Ambiente regulatório

No campo regulatório, a MVNO defende medidas que facilitem a atuação de provedores globais de conectividade para aplicações de IoT e veículos conectados.

Já defendemos junto à Anatel a criação de regulações para empresas como a Transatel“, disse Mello. O objetivo seria criar condições que incentivem a oferta de múltiplas coberturas móveis para aplicações conectadas, que reduzam a dependência de uma única rede.

Mello argumentou que empresas globais de IoT operam com necessidades diferentes das operadoras tradicionais e poderiam se beneficiar de um ambiente regulatório mais favorável à conectividade multioperadora.

O executivo ressaltou ainda que o País possui regras específicas para a prestação de serviços móveis, incluindo limitações ao uso permanente de roaming internacional. Isso levou a companhia a estruturar uma operação local para atender programas de carros conectados de montadoras como BMW e Toyota no Brasil.

Saídas

A solução de chips multioperadores, no entanto, não impede totalmente as chances de desconexão no meio da estrada. Mesmo corredores logísticos tradicionais com alto fluxo de veículos estão sujeitos a zonas cinzas de cobertura. Em rodovias longas ainda mais afastadas de centros urbanos, o desafio da conexão é maior.

Embora considere a expansão do 5G fundamental para o avanço dos carros conectados, Mello avaliou que a nova geração móvel não será suficiente para resolver todos os gargalos de cobertura das rodovias brasileiras.

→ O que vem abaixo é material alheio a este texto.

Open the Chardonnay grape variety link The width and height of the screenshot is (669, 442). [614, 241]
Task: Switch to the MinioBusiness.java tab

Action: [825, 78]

Isso porque o modelo econômico das operadoras tenderia a concentrar investimentos em áreas urbanas com maior densidade de usuários, enquanto trechos rodoviários continuam apresentando lacunas de cobertura.

Apesar disso, o executivo apontou iniciativas de redes privativas desenvolvidas por concessionárias de rodovias como uma alternativa complementar para aplicações futuras de comunicação veículo-para-tudo (V2X), que permite que carros, pedágios, sistemas de sinalização e infraestrutura viária trocam informações em tempo real.

A companhia também acompanha a evolução da conectividade via satélite como mecanismo complementar à cobertura celular. Sem citar nomes, a Transatel informou que realiza testes com um provedor de conectividade via satélites de baixa órbita no exterior.

“Vamos começar a fazer esse teste de conectividade satelital aqui no Brasil este ano. Imaginamos que, no próximo ano, a gente tenha uma aplicação comercial“, disse Mello.

Apesar disso, o executivo ressaltou que o satélite ainda enfrenta limitações de custo e disponibilidade. “Hoje, o meio de comunicação mais barato para os carros conectados continua sendo a conectividade celular“, afirmou.